MATERIAL FOR THIS TASK: Begin

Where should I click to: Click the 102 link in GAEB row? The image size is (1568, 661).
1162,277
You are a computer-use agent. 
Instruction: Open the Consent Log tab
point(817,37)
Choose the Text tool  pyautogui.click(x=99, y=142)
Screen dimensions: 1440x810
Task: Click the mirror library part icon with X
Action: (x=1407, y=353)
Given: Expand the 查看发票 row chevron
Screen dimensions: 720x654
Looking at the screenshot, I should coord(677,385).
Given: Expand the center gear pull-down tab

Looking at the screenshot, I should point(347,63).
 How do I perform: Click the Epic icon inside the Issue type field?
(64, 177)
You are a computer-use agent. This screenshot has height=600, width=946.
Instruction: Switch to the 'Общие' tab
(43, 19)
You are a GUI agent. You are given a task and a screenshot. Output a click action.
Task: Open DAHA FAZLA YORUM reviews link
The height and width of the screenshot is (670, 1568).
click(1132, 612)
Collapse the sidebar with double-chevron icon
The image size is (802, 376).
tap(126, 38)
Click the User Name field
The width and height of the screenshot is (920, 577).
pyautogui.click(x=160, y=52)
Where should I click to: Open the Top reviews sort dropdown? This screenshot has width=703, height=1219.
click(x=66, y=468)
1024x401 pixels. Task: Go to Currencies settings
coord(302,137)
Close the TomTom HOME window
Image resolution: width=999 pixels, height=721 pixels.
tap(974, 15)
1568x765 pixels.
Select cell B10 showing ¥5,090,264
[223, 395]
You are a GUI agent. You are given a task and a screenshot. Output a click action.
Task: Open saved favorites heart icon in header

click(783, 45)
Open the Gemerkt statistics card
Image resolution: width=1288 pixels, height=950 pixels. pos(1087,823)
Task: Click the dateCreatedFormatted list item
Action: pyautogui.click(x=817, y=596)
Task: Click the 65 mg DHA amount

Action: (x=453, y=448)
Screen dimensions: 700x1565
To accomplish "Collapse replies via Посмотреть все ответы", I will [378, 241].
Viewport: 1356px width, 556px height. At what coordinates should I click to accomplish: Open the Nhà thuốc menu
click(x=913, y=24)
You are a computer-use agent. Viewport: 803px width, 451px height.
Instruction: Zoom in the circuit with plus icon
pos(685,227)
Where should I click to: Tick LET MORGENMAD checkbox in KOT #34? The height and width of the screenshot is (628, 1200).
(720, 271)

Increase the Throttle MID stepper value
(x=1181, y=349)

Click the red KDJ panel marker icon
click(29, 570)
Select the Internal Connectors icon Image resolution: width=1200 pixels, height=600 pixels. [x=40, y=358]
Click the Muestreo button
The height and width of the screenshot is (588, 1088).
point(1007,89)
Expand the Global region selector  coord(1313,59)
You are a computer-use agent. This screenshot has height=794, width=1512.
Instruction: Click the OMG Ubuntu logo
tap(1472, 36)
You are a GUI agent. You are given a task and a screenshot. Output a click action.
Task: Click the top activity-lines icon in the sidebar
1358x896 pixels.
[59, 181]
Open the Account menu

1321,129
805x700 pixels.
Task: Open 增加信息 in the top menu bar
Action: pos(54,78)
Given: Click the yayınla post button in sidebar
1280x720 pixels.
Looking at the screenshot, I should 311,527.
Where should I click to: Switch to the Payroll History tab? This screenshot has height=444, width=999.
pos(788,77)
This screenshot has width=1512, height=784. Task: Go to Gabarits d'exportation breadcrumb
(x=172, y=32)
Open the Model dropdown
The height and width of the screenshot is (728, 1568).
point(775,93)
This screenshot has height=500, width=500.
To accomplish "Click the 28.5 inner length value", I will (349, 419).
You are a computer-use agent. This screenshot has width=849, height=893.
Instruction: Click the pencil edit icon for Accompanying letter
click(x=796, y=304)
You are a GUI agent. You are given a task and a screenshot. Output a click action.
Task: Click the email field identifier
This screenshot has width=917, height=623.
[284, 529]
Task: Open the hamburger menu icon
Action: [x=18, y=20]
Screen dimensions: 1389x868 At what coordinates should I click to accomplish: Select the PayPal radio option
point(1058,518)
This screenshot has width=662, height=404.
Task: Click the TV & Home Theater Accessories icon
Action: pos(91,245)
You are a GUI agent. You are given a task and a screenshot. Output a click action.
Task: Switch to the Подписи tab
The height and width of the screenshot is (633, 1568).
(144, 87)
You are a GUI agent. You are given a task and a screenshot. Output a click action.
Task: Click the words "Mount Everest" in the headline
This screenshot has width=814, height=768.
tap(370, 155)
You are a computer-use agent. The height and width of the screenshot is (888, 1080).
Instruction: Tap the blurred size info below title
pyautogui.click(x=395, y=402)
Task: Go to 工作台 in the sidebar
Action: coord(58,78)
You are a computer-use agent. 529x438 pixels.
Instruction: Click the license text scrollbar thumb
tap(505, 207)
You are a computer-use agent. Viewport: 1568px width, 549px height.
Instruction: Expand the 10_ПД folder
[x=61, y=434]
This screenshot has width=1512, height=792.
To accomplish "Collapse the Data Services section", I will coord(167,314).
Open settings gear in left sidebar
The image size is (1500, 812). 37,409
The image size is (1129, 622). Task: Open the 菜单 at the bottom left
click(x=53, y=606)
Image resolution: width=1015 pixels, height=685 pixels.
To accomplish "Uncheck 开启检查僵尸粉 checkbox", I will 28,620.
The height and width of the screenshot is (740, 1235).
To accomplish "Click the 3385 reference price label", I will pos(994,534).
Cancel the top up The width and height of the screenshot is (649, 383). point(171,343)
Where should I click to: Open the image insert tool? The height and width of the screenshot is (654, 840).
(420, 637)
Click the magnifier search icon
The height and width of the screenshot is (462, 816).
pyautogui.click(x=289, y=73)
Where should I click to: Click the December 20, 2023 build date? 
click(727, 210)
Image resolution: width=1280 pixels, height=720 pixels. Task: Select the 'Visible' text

MATERIAL FOR THIS TASK: End

TASK GOAL: Without omitting anything, output the data verbatim.

FINISHED EXERCISE:
Where should I click to: Click the 102 link in GAEB row? The image size is (1568, 661).
1162,277
You are a computer-use agent. 
Instruction: Open the Consent Log tab
point(817,37)
Choose the Text tool  pyautogui.click(x=99, y=142)
Screen dimensions: 1440x810
Task: Click the mirror library part icon with X
Action: (x=1407, y=353)
Given: Expand the 查看发票 row chevron
Screen dimensions: 720x654
Looking at the screenshot, I should coord(677,385).
Given: Expand the center gear pull-down tab

Looking at the screenshot, I should point(347,63).
 How do I perform: Click the Epic icon inside the Issue type field?
(64, 177)
You are a computer-use agent. This screenshot has height=600, width=946.
Instruction: Switch to the 'Общие' tab
(43, 19)
You are a GUI agent. You are given a task and a screenshot. Output a click action.
Task: Open DAHA FAZLA YORUM reviews link
The height and width of the screenshot is (670, 1568).
click(1132, 612)
Collapse the sidebar with double-chevron icon
The image size is (802, 376).
tap(126, 38)
Click the User Name field
The width and height of the screenshot is (920, 577).
pyautogui.click(x=160, y=52)
Where should I click to: Open the Top reviews sort dropdown? This screenshot has width=703, height=1219.
click(x=66, y=468)
1024x401 pixels. Task: Go to Currencies settings
coord(302,137)
Close the TomTom HOME window
Image resolution: width=999 pixels, height=721 pixels.
tap(974, 15)
1568x765 pixels.
Select cell B10 showing ¥5,090,264
[223, 395]
You are a GUI agent. You are given a task and a screenshot. Output a click action.
Task: Open saved favorites heart icon in header

click(783, 45)
Open the Gemerkt statistics card
Image resolution: width=1288 pixels, height=950 pixels. pos(1087,823)
Task: Click the dateCreatedFormatted list item
Action: pyautogui.click(x=817, y=596)
Task: Click the 65 mg DHA amount

Action: (x=453, y=448)
Screen dimensions: 700x1565
To accomplish "Collapse replies via Посмотреть все ответы", I will [378, 241].
Viewport: 1356px width, 556px height. At what coordinates should I click to accomplish: Open the Nhà thuốc menu
click(x=913, y=24)
You are a computer-use agent. Viewport: 803px width, 451px height.
Instruction: Zoom in the circuit with plus icon
pos(685,227)
Where should I click to: Tick LET MORGENMAD checkbox in KOT #34? The height and width of the screenshot is (628, 1200).
(720, 271)

Increase the Throttle MID stepper value
(x=1181, y=349)

Click the red KDJ panel marker icon
click(29, 570)
Select the Internal Connectors icon Image resolution: width=1200 pixels, height=600 pixels. [x=40, y=358]
Click the Muestreo button
The height and width of the screenshot is (588, 1088).
point(1007,89)
Expand the Global region selector  coord(1313,59)
You are a computer-use agent. This screenshot has height=794, width=1512.
Instruction: Click the OMG Ubuntu logo
tap(1472, 36)
You are a GUI agent. You are given a task and a screenshot. Output a click action.
Task: Click the top activity-lines icon in the sidebar
1358x896 pixels.
[59, 181]
Open the Account menu

1321,129
805x700 pixels.
Task: Open 增加信息 in the top menu bar
Action: pos(54,78)
Given: Click the yayınla post button in sidebar
1280x720 pixels.
Looking at the screenshot, I should 311,527.
Where should I click to: Switch to the Payroll History tab? This screenshot has height=444, width=999.
pos(788,77)
This screenshot has width=1512, height=784. Task: Go to Gabarits d'exportation breadcrumb
(x=172, y=32)
Open the Model dropdown
The height and width of the screenshot is (728, 1568).
point(775,93)
This screenshot has height=500, width=500.
To accomplish "Click the 28.5 inner length value", I will (349, 419).
You are a computer-use agent. This screenshot has width=849, height=893.
Instruction: Click the pencil edit icon for Accompanying letter
click(x=796, y=304)
You are a GUI agent. You are given a task and a screenshot. Output a click action.
Task: Click the email field identifier
This screenshot has width=917, height=623.
[284, 529]
Task: Open the hamburger menu icon
Action: [x=18, y=20]
Screen dimensions: 1389x868 At what coordinates should I click to accomplish: Select the PayPal radio option
point(1058,518)
This screenshot has width=662, height=404.
Task: Click the TV & Home Theater Accessories icon
Action: pos(91,245)
You are a GUI agent. You are given a task and a screenshot. Output a click action.
Task: Switch to the Подписи tab
The height and width of the screenshot is (633, 1568).
(144, 87)
You are a GUI agent. You are given a task and a screenshot. Output a click action.
Task: Click the words "Mount Everest" in the headline
This screenshot has width=814, height=768.
tap(370, 155)
You are a computer-use agent. The height and width of the screenshot is (888, 1080).
Instruction: Tap the blurred size info below title
pyautogui.click(x=395, y=402)
Task: Go to 工作台 in the sidebar
Action: coord(58,78)
You are a computer-use agent. 529x438 pixels.
Instruction: Click the license text scrollbar thumb
tap(505, 207)
You are a computer-use agent. Viewport: 1568px width, 549px height.
Instruction: Expand the 10_ПД folder
[x=61, y=434]
This screenshot has width=1512, height=792.
To accomplish "Collapse the Data Services section", I will coord(167,314).
Open settings gear in left sidebar
The image size is (1500, 812). 37,409
The image size is (1129, 622). Task: Open the 菜单 at the bottom left
click(x=53, y=606)
Image resolution: width=1015 pixels, height=685 pixels.
To accomplish "Uncheck 开启检查僵尸粉 checkbox", I will 28,620.
The height and width of the screenshot is (740, 1235).
To accomplish "Click the 3385 reference price label", I will pos(994,534).
Cancel the top up The width and height of the screenshot is (649, 383). point(171,343)
Where should I click to: Open the image insert tool? The height and width of the screenshot is (654, 840).
(420, 637)
Click the magnifier search icon
The height and width of the screenshot is (462, 816).
pyautogui.click(x=289, y=73)
Where should I click to: Click the December 20, 2023 build date? 
click(727, 210)
Image resolution: width=1280 pixels, height=720 pixels. Task: Select the 'Visible' text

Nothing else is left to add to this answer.